I’m on day forty-something of meditating, and I have absolutely noticed a difference. My usual go-to is to wake up and start getting anxious. What day is it? What has to be done? What meetings or appointments are on the calendar? How am I feeling physically? I basically create a terror checklist for myself and start the day with that. It is absolutely not healthy, or helpful.

Meditating in the morning means you know the day will have its demands, but you’re getting your mind right first. You’re choosing to prioritize self-care, even if it’s just for a couple of minutes. The result? I feel calmer, I have a clearer sense of purpose, and I’m more chill. I’ll be honest: I never thought “chill” would be part of my self-description. I’ve been anxious my entire life.

Has meditating been life-changing for me? Yes and no.

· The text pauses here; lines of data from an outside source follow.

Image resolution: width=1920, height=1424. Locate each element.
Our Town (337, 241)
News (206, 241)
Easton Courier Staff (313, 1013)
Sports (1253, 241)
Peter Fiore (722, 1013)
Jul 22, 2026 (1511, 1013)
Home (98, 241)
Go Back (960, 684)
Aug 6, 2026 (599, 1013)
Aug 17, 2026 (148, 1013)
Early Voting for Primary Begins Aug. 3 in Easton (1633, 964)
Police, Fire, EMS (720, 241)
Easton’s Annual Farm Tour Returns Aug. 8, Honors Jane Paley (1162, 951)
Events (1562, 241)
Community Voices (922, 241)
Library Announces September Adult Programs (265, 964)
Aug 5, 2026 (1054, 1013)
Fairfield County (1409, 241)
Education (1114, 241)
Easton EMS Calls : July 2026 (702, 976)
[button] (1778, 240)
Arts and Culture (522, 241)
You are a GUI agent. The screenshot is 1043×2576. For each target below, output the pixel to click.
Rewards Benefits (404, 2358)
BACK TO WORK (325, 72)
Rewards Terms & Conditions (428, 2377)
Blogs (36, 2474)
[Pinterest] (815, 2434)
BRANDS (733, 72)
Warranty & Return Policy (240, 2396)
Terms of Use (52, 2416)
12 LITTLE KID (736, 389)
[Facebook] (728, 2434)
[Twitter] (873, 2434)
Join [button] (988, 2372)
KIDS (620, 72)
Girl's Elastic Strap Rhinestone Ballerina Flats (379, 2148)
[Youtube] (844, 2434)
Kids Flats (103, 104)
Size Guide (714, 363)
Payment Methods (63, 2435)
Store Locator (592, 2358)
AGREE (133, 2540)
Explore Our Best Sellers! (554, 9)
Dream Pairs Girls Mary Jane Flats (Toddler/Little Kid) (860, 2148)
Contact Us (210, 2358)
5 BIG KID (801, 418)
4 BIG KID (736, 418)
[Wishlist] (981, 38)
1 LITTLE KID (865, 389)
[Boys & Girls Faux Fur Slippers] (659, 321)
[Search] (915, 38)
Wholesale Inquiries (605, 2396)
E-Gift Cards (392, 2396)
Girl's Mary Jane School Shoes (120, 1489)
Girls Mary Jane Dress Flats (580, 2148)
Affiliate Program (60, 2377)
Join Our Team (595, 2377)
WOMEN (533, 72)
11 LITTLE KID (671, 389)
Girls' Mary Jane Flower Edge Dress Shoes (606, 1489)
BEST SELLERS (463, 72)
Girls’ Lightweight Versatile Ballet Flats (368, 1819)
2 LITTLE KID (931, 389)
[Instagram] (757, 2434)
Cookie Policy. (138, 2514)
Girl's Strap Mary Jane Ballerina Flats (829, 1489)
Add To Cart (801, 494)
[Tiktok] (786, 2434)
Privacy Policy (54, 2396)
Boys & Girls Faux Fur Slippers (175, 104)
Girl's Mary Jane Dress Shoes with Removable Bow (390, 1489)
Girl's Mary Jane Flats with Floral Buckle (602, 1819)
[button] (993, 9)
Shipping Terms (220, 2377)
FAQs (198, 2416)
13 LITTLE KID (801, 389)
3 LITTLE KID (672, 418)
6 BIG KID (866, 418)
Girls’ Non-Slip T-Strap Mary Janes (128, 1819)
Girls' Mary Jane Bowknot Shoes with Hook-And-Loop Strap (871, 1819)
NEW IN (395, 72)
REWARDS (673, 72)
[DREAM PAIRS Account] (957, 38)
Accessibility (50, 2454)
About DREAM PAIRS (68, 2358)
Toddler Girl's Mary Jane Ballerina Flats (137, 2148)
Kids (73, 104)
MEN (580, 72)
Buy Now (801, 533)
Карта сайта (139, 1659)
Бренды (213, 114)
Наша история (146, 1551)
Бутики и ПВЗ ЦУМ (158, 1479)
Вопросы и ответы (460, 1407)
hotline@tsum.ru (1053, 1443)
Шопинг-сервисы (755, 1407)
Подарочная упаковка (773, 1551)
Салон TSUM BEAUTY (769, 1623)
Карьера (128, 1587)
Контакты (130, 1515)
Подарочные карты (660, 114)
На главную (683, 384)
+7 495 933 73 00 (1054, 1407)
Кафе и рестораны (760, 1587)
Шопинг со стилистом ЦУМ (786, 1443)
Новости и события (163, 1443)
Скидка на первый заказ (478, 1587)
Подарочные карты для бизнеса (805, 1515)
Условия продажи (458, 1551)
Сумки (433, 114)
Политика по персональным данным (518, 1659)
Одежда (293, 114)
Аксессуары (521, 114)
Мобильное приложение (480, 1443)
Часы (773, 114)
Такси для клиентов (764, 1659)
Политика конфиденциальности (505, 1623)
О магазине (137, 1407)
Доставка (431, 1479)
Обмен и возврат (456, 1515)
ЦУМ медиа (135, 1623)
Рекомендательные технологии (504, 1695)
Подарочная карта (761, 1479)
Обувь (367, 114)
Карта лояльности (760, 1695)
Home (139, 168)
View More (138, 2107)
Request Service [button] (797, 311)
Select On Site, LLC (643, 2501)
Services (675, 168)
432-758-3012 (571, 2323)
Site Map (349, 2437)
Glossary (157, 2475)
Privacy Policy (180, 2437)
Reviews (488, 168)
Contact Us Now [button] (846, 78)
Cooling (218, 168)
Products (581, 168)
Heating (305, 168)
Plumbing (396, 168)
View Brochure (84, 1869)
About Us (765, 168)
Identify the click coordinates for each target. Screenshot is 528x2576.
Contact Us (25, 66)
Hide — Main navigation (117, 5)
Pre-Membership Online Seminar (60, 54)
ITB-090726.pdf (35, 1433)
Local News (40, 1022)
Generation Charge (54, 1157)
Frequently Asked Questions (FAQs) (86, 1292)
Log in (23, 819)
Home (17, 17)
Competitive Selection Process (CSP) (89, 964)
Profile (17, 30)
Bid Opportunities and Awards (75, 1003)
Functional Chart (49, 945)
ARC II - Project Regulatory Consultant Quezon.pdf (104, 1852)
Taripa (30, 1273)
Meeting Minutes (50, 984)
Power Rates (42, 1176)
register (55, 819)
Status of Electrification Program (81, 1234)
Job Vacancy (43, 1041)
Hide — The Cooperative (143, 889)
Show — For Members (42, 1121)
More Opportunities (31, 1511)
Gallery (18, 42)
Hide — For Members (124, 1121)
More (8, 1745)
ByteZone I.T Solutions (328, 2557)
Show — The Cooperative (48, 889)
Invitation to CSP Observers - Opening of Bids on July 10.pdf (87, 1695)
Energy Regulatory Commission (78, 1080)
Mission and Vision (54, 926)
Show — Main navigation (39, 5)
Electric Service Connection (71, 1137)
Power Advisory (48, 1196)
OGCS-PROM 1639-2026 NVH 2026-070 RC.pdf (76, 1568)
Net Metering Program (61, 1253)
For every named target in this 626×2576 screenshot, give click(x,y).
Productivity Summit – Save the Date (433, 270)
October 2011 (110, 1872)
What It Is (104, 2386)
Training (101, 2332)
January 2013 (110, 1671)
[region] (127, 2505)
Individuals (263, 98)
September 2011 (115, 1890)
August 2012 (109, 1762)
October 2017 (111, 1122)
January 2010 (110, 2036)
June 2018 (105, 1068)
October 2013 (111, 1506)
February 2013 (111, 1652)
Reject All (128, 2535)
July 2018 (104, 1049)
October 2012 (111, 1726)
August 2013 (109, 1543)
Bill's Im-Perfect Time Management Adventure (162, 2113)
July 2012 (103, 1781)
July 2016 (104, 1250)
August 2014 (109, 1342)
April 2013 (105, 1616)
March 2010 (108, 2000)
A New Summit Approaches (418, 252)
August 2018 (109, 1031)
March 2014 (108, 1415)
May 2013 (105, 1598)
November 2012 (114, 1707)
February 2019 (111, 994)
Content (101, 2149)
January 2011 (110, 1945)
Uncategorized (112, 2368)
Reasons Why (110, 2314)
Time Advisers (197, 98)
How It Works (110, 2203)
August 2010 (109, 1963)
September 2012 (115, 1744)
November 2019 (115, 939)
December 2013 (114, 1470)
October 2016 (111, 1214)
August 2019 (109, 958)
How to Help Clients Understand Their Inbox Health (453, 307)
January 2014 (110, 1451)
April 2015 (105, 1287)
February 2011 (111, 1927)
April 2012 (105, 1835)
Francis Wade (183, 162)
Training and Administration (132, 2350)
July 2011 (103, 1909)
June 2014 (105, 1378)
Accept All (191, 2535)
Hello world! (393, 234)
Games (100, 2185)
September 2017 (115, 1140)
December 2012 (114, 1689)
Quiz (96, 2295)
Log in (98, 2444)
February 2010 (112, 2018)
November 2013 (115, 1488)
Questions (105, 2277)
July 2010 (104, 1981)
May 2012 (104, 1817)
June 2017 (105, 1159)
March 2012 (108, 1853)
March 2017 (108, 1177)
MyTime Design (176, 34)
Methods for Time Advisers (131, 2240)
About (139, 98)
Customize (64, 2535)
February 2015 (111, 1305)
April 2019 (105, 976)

I don’t think my life is magically better, with an aura of unshakable calmness wrapped around me as I float throughout the day. However, I do think that I’m giving myself a better, more grounded, more purposeful start to the day. I’ve taken back some of that control I desperately craved, but never seemed to grasp.

Other mindfulness techniques can be added perks. Going for a walk outside for vitamin D3 exposure, sensory experiences, and movement can be helpful. Yoga, too. Journaling has been helpful for me in processing emotions and difficult situations. Perhaps meditation really isn’t for you. There are other options.

My advice to any person who is considering meditation is just to do it, but do so realistically. Don’t take on an all-or-nothing approach like I did for years. The cliché is true. A little bit can go a long way. With all that’s going on in life right now, I’ll take any ounce of peace I can get.